Formato pouco maior que A5, capa cartonada, papel pólen… bem longe dos formatos de luxo que hoje entopem o mercado de HQs brasileiro. Seria então esse, um projeto aparentemente tímido da editora Veneta, a forma correta de apresentar ao Brasil a mais influente quadrinista norte-americana e atual vencedora do Grand Prix de la Ville d’Angoulême?
Poderia ter sido antes, muito antes. A ideia inicial do editor Rogério de Campos consistia em estrear Julie Doucet no Brasil em 1999 dentro de Comic Book – O Novo Quadrinho Norte-Americano, antologia feita especialmente para o Brasil que introduziu ao mercado nacional quadrinistas como Daniel Clowes, Peter Bagge, Adrian Tomine e Joe Sacco. Era um novo mundo que chegava até nós: além de ser o primeiro título da editora Conrad voltado às livrarias, tais autores de editoras como Fantagraphics e Drawn and Quaterly finalmente pareciam estar ao nosso alcance.
A premissa era verdadeira, mas não em sua totalidade: Sacco chegou até nós, assim como Clowes, Chester Brown e encontraram outros que já estavam, como os irmãos Hernandez e Robert Crumb; outros, só fizeram uma visita. Por que tantos, assim como Doucet, só vieram depois, uns nunca mais voltaram e outros sequer chegaram? A resposta é bem mais simples do que se imagina: tal mercado norte-americano é muito extenso e ao mesmo tempo específico demais para somente uma ou outra editora brasileira explorar. Por isso mesmo, somente em tempos recentes a situação ficou mais favorável para nós, com mais editoras dividindo uma tarefa hercúlea e conquistando definitivamente as livrarias e plataformas de financiamento coletivo.
Passados os obstáculos, chega até nós uma obra com três histórias de duração variada entre 6 a 50 páginas cada, publicadas originalmente em Dirty Plotte, um fanzine que depois originou a revista homônima em um total de 12 edições.
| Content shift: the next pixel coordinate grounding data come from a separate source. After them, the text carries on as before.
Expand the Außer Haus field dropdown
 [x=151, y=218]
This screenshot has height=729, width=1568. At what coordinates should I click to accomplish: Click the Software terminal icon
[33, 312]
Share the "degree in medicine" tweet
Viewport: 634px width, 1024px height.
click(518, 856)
Aqui, a autora abre totalmente sua vida pessoal ao leitor, com experiências abrangendo sua primeira relação sexual com um total desconhecido, convivência com amigos nos tempos de Universidade e, principalmente, a vida em Nova York com um namorado tóxico e mal sucedido financeiramente que tenta controlar sua vida, ao mesmo tempo que não faz cerimônias para aceitar que ela pague suas contas.
Os intempéries também dão espaço a situações memoráveis que podem até passar despercebidos: ao narrar encontros Art Spiegelman, Glenn Head, Leslie Stenberg, Kaz, John Porcellino e tantos outros, desfila-se diante de nossos olhos os embriões que deram origem justamente ao até hoje considerado Novo Quadrinho Norte-Americano, crescendo até formar as já citadas Fanta e D&Q e, por extensão, trouxeram o conteúdo necessário para dar a luz justamente à antologia montada por Rogério de Campos, que até hoje bebe dessa fonte em vários lançamentos da Veneta e influencia outras editoras do nosso mercado.
Apesar do expressivo espaço temporal até finalmente sair no Brasil, Meu Diário de Nova York passa longe de ser uma obra datada. O pioneirismo da autora reflete-se inclusive em sua mais recente conquista: as três histórias que compõem o volume foram produzidas entre 1993 e 1998, período que, até então, agraciou apenas quadrinistas homens com o Grand Prix d’Angouleme. Florence Cestac, a primeira mulher a ser premiada, teve a honraria concedida em 2000 e, desde então apenas Rumiko Takahashi (2019) e Julie Doucet (2022) foram reconhecidas, totalizando apenas três mulheres em um total de 55 premiados, discrepância que inclusive trouxe crise ao festival em um passado recente.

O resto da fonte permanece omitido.